August’s meagre rise followed a sharp fall in July and was due to a jump in business services during a downturn in construction and manufacturing, according to the Office for National Statistics.
This fuelled that fears the Bank of England will keep its base rate of interest at its current high level of 5.25 per cent.
TUC general secretary Paul Nowak said: “The Prime Minister and Chancellor are sitting on their hands as the economy falters. They have no plan to get our economy growing and no plan to boost living standards.
“This inaction is a recipe for disaster. It will heap more misery on households up and down the country.
“After 13 years of Conservative government, Britain is broken. The Tories have presided over the longest pay squeeze in modern history, anaemic growth and an explosion in insecure work.
“It’s time for an economic reset.
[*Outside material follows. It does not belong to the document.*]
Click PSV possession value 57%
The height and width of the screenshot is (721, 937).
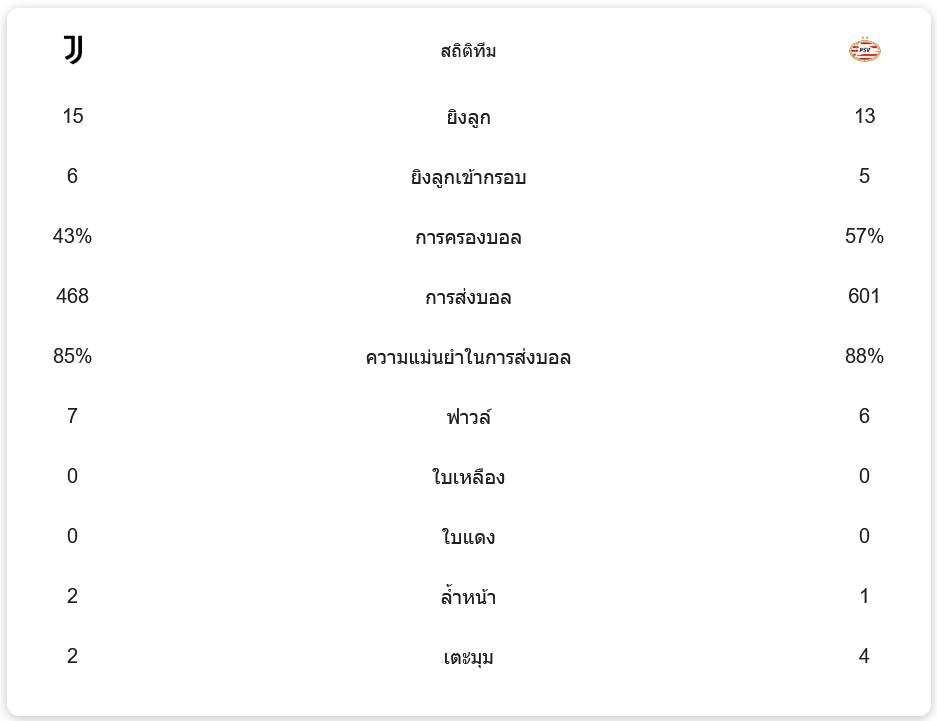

Working people urgently need a proper plan to deliver decent jobs and rising living standards.”
Unite general secretary Sharon Graham said: “The continued stagnation of GDP demonstrates that no political agenda can afford to be dependent on high growth in the short to medium term and without some radical change it will prove all but impossible to deliver.
“We need to fix our broken economy right now and not allow growth targets to be used as an excuse for delay or a smokescreen for fresh rounds of austerity.”
Shadow chancellor Rachel Reeves said that Britain’s economy under remains “trapped in a low-growth, high-tax cycle that is leaving working people worse off.”
She pledged: “Labour will get our country building again so we can boost growth, make working people better off and get Britain’s future back.”
Hargreaves Lansdown head of money and markets Susannah Streeter said: “We still haven’t felt the full effect of previous rate hikes and so the prospects of recession are still looming on the horizon with so little respite expected on sideswiped budgets.”
Ruth Gregory of the Capital Economics consultancy predicted that the economy would shrink for the next two quarters, which is the definition of a recession.